Big Government art is still with us

According to Michael Lynch, the departing head of London's expensively refurbished Southbank Centre, the private sector hasn't donated nearly enough to fund his arts empire:

"Corporate Britain had in my view let down the side. They need a sense of values.”
Apparently, none of those gzillionaire Goldmans' bankers has given "anything meaningful", and he describes them as a "bunch of bastards".

Arts, you see, are A Public Good, and rich bastards have a civic duty to dig deep in their support. Everyone knows that. Just like they know that art is what the artistsays it is, not what the customer says.

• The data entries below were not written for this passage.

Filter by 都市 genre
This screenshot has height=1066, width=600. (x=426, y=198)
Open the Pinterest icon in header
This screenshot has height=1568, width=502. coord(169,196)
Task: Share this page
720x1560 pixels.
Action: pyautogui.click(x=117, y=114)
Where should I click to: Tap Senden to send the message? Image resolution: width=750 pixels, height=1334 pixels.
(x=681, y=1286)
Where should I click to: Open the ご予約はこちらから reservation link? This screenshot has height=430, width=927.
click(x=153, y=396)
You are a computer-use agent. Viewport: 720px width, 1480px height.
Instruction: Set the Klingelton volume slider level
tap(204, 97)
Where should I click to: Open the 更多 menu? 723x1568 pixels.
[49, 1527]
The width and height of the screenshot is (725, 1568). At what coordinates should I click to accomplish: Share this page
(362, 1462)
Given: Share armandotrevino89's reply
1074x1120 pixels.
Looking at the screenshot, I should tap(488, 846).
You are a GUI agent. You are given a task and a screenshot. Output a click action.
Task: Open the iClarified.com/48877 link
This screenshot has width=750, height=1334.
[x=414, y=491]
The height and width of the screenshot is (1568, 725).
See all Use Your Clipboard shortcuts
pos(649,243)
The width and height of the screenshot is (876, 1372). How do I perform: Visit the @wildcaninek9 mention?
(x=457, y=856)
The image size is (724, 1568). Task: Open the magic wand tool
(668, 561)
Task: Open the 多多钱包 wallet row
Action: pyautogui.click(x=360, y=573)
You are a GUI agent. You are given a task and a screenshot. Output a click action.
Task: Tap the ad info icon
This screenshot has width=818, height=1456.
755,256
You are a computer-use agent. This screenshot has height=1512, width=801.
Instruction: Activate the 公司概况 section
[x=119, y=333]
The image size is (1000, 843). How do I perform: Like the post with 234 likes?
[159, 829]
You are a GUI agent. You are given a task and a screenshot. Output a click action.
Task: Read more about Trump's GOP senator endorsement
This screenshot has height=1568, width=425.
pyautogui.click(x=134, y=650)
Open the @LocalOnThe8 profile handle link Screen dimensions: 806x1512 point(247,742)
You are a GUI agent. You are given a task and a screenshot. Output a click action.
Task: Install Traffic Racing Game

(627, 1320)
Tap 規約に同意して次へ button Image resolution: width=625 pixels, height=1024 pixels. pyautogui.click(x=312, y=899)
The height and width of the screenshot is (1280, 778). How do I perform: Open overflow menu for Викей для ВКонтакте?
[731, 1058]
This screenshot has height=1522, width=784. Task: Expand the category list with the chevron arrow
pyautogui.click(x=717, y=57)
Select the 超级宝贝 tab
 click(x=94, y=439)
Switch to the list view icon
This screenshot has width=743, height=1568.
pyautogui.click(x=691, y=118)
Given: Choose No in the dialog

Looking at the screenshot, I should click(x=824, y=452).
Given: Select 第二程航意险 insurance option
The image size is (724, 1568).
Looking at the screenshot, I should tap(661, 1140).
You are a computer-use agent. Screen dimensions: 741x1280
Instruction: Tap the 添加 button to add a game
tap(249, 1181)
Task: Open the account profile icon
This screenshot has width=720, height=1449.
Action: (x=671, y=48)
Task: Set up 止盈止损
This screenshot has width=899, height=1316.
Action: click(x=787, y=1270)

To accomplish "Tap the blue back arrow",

So it's no good Goldman bankers whining that they don't support the Southbank Centre because they think it produces a load of tosh in which they don't have the faintest interest. Philistinism (aka customer choice) is no excuse.

And it's no good them saying that they don't like the Southbank Centre's lefty employees and lefty agenda (the Centre was literally the creation of New Jerusalem Big Government for Attlee's Festival of Britain in 1951).

They have a public duty to support the arts.

The other day I heard some BBC bureaucrat - possibly the head of radio comedy - attempting to explain why BBC radio comedians are all leftwing. She said she'd love to find some rightwing comedians for her shows, but didn't know any funny ones. Apparently she believes the leftwing comedians on her shows are funny.

But are rightwing comedians irredeemably dire? Try this topical joke from Jim Davidson:
"The North Koreans have just launched a satellite round the earth. They say it's beaming back revolutionary songs... songs like the old Bowie number [sings] Glound contlol to Kim Jong Il."
Tittering? Even if you are, you can be sure Davidson would never get the chance to air it on R4. The controller of radio comedy would think it deeply offensive to all Koleans and everyone else from east Asia.

Except it was actually a joke on last week's BBC R4 Now Show, a show so packed with the usual suspect BBC lefties, it even includes the lamentable Marcus Brigstock (and if he rates any higher on the Laughometer than Jim Davidson, I'll eat my tickling stick).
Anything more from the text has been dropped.